890G.24/112a

The Department of State to the Iraqi Legation

Aide-Mémoire

As the Government of Iraq is aware, on February 23, 1942 this Government concluded a lend-lease agreement with the United Kingdom pursuant to the provisions of the Lend-Lease Act of the United States of March 11, 1941,24 and has since concluded similar agreements with China, the Soviet Union, Belgium, Poland, the Netherlands, [Page 644] Greece, Czechoslovakia, Norway, Yugoslavia and Liberia. Australia and New Zealand also have accepted the principles of the agreement with the United Kingdom. These agreements seek to state as accurately as is now possible the basis on which aid under the Act is furnished, and to assure the greatest possible degree of cooperation in the task of post-war economic reconstruction through agreed action open to participation by all other like-minded nations.

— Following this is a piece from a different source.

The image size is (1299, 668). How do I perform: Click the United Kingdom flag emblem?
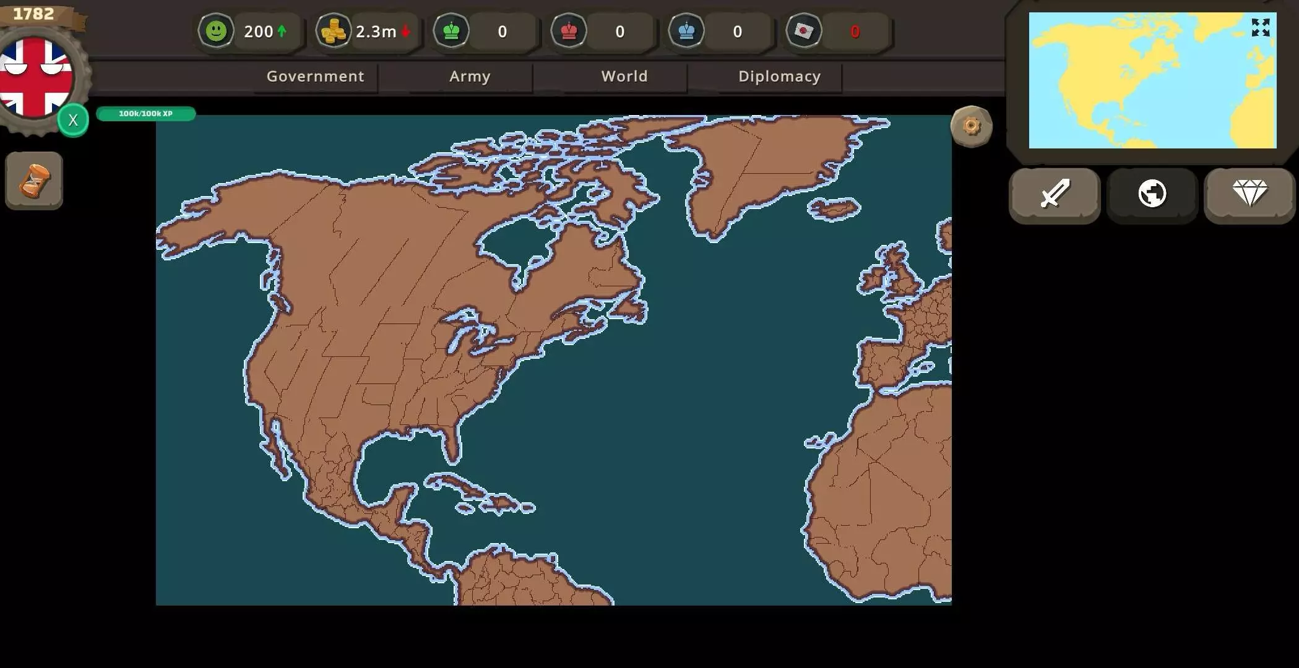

After careful consideration in the light of the Lend-Lease Act and of the policies developed thereunder, this Government believes that a lend-lease agreement with Iraq similar to the agreements with the United Kingdom and other nations would be mutually advantageous. Accordingly, there is attached for the consideration of the Iraqi Government a draft of text of such an agreement, and of an accompanying exchange of notes.25 In the examination of these documents the following points may be noted:

1.
The text of the proposed agreement is the same in substance as that signed between the United States and the United Kingdom.
2.
The draft exchange of notes sets forth somewhat more specifically than the master agreement the terms of payment for goods and services furnished to Iraq under the Act of March 11, 1941. They also include a paragraph with respect to the disposition after the present war of certain installations on Iraqi territory. It is believed that the proposed collateral exchange of notes would be flexible enough in practice to meet all possible contingencies without causing undue hardship to either party to the agreement.
3.
With reference to the conversation contemplated by Article VII of the proposed new agreement looking forward to agreed action “directed to the expansion, by appropriate international and domestic measures, of production, employment, and the exchange and consumption of goods” and to the attainment of the other objectives stated in the Article, the Government of the United States would be prepared to enter into informal and exploratory discussions at the convenience of the Iraqi Government.

A copy of the lend-lease agreement with the United Kingdom referred to in the first paragraph, and a copy of the Joint Declaration made on August 14, 1941, referred to in Article VII of the draft agreement submitted herewith, are enclosed for convenient reference.26

[Iraq took no further action toward signing the Lend-Lease Agreement during 1943. It was signed on July 31, 1945.]

  1. 55 Stat. 31.
  2. None printed; copies of these documents were sent to the Legation in Iraq on August 10, 1943.
  3. Enclosures not attached to file copy; for text of the Joint Declaration by President Roosevelt and Prime Minister Churchill (the Atlantic Charter), see Foreign Relations, 1941, vol. i, p. 367.